A indicação de tratamento do Mieloma múltiplo (MM) está bem estabelecida e segue os critérios definidos como “SLIM CRAB”. Outras indicações de tratamento devem ser analisadas caso a caso.
Resumo do casoMulher, 44 anos, avaliada no ambulatório de dermatologia por quadro de flacidez cutânea há 8 anos. Fez cirurgia plástica em face para fins estéticos há 7 anos, porém, meses após o procedimento, teve recidiva da flacidez, com acometimento de outras regiões do corpo, além de início progressivo de dispneia aos esforços. Realizou biópsia cutânea com achado de cutis laxa. A paciente foi encaminhada ao serviço de pneumologia e, após avaliação clínica e espirométrica, foi feito diagnóstico de enfisema pulmonar, evoluindo com dependência de O2 suplementar. Neste momento da investigação, foi solicitada eletroforese de proteínas com visualização de pico monoclonal sérico de 0,2 g/dL em gama. Por conta deste resultado, foi encaminhada à hematologia para investigar doença plasmocitária. Apresentava anemia normocítica normocrômica (Hb 10,9 g/dL), Cr 1,15 mg/dL e Cai 4,6 mg/dL, sem alterações no inventário ósseo. O resultado da imunofixação sérica foi a presença de IgG lambda com relação de cadeias leves livres de 3,3. Na avaliação urinária, paciente apresentou proteinúria de 640 mg/24h com eletroforese de proteína urinária negativa e imunofixação lambda livre. Na avaliação medular, apresentava mielograma com 2,4% de plasmócitos e a biopsia 15% sem evidência de clonalidade. Aventada hipótese de gamopatia monoclonal de significado clínico, sendo optado por iniciar tratamento com esquema VTD (bortezomib + talidomida + dexametasona).
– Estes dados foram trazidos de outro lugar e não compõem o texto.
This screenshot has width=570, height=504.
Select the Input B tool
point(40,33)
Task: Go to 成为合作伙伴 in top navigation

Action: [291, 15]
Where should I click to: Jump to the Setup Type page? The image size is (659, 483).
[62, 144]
No segundo ciclo evoluiu com proteinúria nefrótica (3,6 g/24h) e disfunção renal aguda (Cr 2,4 mg/dL). Indicada biópsia renal com achado de doença por deposição monoclonal de cadeia pesada de imunoglobulina (Tipo Randall). Nesse momento, houve a troca da talidomida do esquema por ciclofosfamida (dose fixa de 500 mg) com paciente realizando 8 ciclos de VCD. Após término do tratamento, realizada reavaliação do status da doença com resposta completa - negativação de imunofixação sérica e ausência de infiltração medular. Paciente segue sem progressão de doença pulmonar e renal.
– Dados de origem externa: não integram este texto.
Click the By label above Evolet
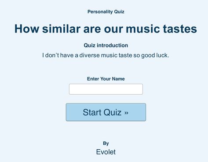This screenshot has width=208, height=162. [x=106, y=144]
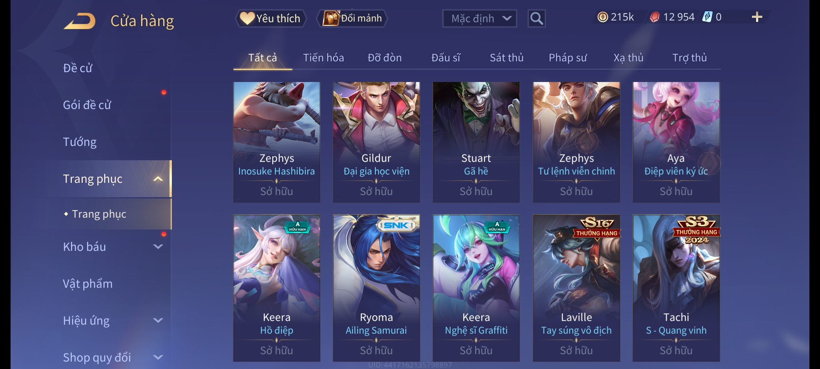
Task: Collapse the Trang phục sidebar section
Action: 158,179
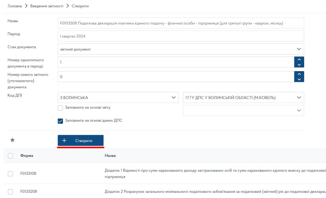Increase the same-type document number in period

click(x=299, y=59)
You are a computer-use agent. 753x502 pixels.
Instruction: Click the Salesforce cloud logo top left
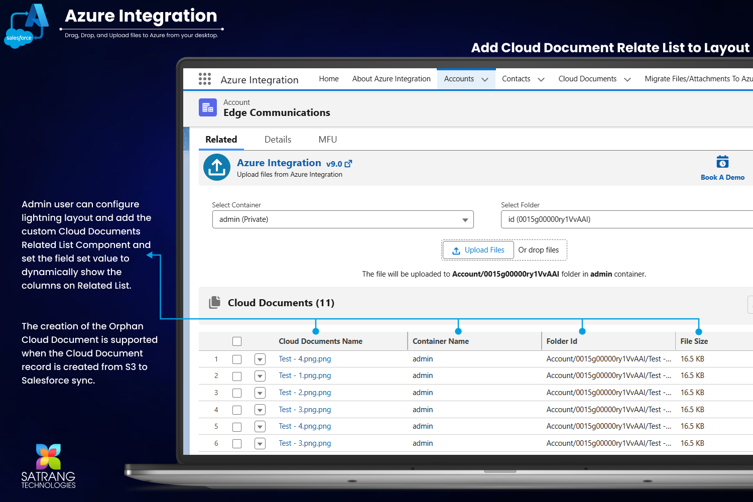19,37
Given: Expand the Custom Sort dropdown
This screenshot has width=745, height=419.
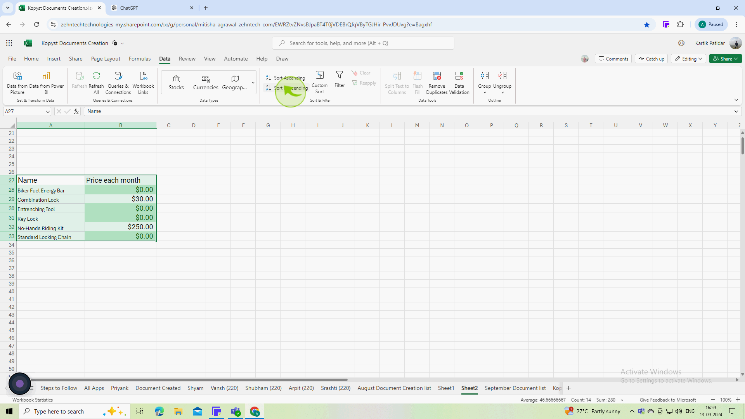Looking at the screenshot, I should [x=320, y=83].
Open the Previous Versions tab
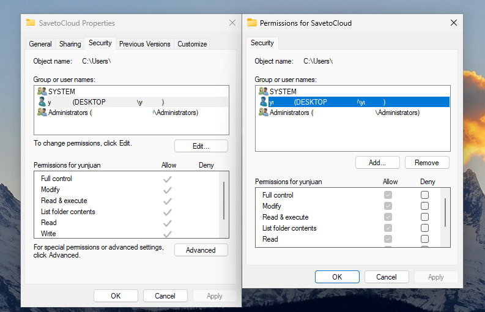The image size is (485, 312). pyautogui.click(x=144, y=44)
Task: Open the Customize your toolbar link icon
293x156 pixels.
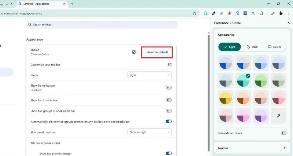Action: click(x=170, y=65)
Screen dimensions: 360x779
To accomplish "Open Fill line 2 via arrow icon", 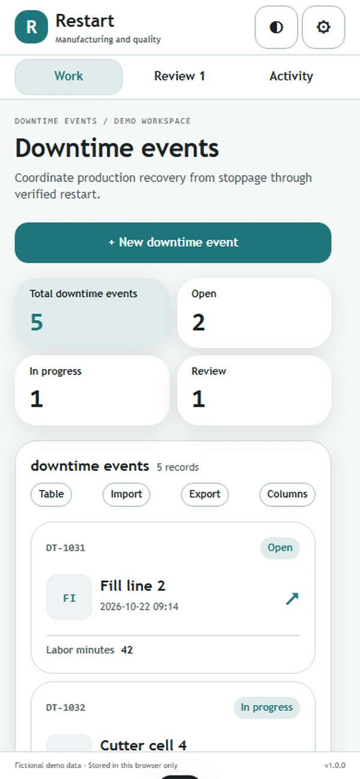I will (292, 598).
DiscussãoA doença de deposição de cadeia pesada é uma forma rara de discrasia plasmocitária associada ao MM em 40% dos casos. A fisiopatologia envolve a deposição de cadeias pesadas das imunoglobulinas de maneira anômala nos tecidos, desencadeando sintomas específicos. Um dos sítios preferenciais é o rim, onde essa deposição pode levar a um quadro de proteinúria nefrótica. Quando depositada no tecido cutâneo, pode resultar no desenvolvimento da cútis laxa adquirida. Essa rara condição leva a perda de elasticidade da pele pelo acúmulo de material anormal, no caso em questão, depósito de cadeias pesadas. Pode acometer também tecidos internos, como o pulmão, levando à enfisema pulmonar. O diagnóstico e tratamento dessas condições é desafiador e inclui a terapêutica para a doença plasmocitária. Os sintomas cutâneos e pulmonares devem ser tratados de forma precoce para garantir a manutenção da qualidade de vida dos pacientes, pois, uma vez que as sequelas se instalam, geralmente não há reversão.
ConclusãoApesar de ser uma condição rara, a presença da cutis laxa adquirida deve fomentar a investigação de doenças plasmocitárias de base, já que o início precoce do tratamento é essencial para evitar a progressão das sequelas causadas pela doença.